Le diagnostic du président est sévère : « on a enfermé les habitants des quartiers ». Vingt ans de politique de la ville durant lesquels  »on a dépensé de l’argent », 751 quartiers en Zone Urbaine Sensible et 2200 quartiers prioritaires par la politique de la ville. Or, selon le Président, aucun quartier n’a réussi à sortir de ces dispositifs et il faut donc tout repenser, ces politiques ayant été complètement inefficaces.

Nicolas Sarkozy a commencé en frappant fort. Il est revenu avec son ancien discours de ministre de l’intérieur en dénonçant pendant un long moment « la voyoucratie » à qui il veut déclarer une guerre sans merci. « Une lutte sans pitié contre les trafiquants de drogue et les mafias » qui seront traqués par les GIR. Le vocabulaire est toujours aussi fort, aussi violent. De l’aveu d’Henri Guaino, plume présidentielle, cette partie du discours a pour objectif de rassurer les français. Ce sera le rôle de la remise en place de la police de proximité, rebaptisée Unité Territoriale de Quartier qu’il avait supprimée en 2002. « J’assume tout ce que j’ai dit par le passé » a-t-il lancé à la salle faisant allusion aux termes de racailles et Kärcher qui avaient mis le feu aux poudres en 2005.

Concernant le contenu de ce plan, on retrouve les grands contours annoncés précédemment avec quelques précisions supplémentaires. On est loin du plan Marshall annoncé lors de la campagne présidentielle. Tout d’abord et c’est la première surprise, des fonctionnaires en plus dans les quartiers. Un représentant de l’Etat sera présent physiquement dans chaque quartier dès le 1er Septembre 2008. Aucune précision n’est cependant donnée sur le recrutement de ces fonctionnaires et sur les modalités de cette implantation.

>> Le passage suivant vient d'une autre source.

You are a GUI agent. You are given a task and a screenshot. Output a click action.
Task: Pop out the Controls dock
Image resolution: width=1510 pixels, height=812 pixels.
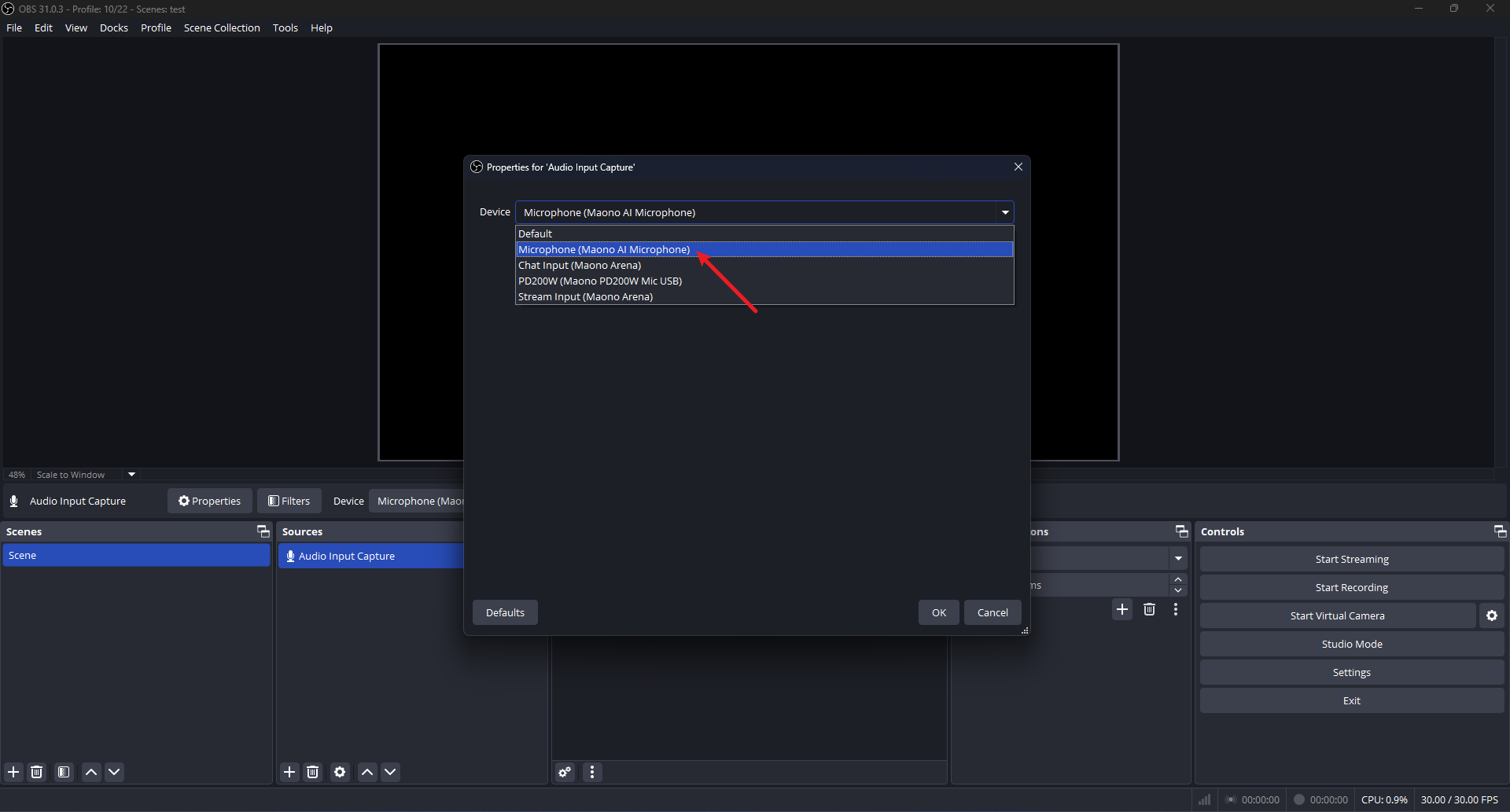pyautogui.click(x=1500, y=531)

Sur le désenclavement, il s’appuie sur des exemples précis : Bondy, Montfermeil, Grigny et leurs quartiers isolés qu’il faut relier aux pôles d’emplois en améliorant les transports en commun. Le maire de Clichy sous bois présent dans la salle a particulièrement dû bien recevoir l’annonce de l’extension du tram-train n°4 vers le plateau de Clichy-Montfermeil. Sur l’emploi, un appel aux entreprises pour plus de prise en compte de la diversité et surtout une invitation aux jeunes à se lever tôt pour s’en sortir. Encore une fois, on est sur le registre du volontarisme et la détestation de l’assistanat. « Ceux qui ne veulent pas travailler ne doivent pas être aidés ».

Pour mettre les jeunes au travail, la création d’un contrat d’autonomie. Chaque jeune sans emploi sera suivi jusqu’à ce que lui soit proposée une solution de formation ou d’apprentissage. Une mesure déjà annoncée par Dominique de Villepin en Novembre 2005, une mesure qui n’a jamais vu le jour.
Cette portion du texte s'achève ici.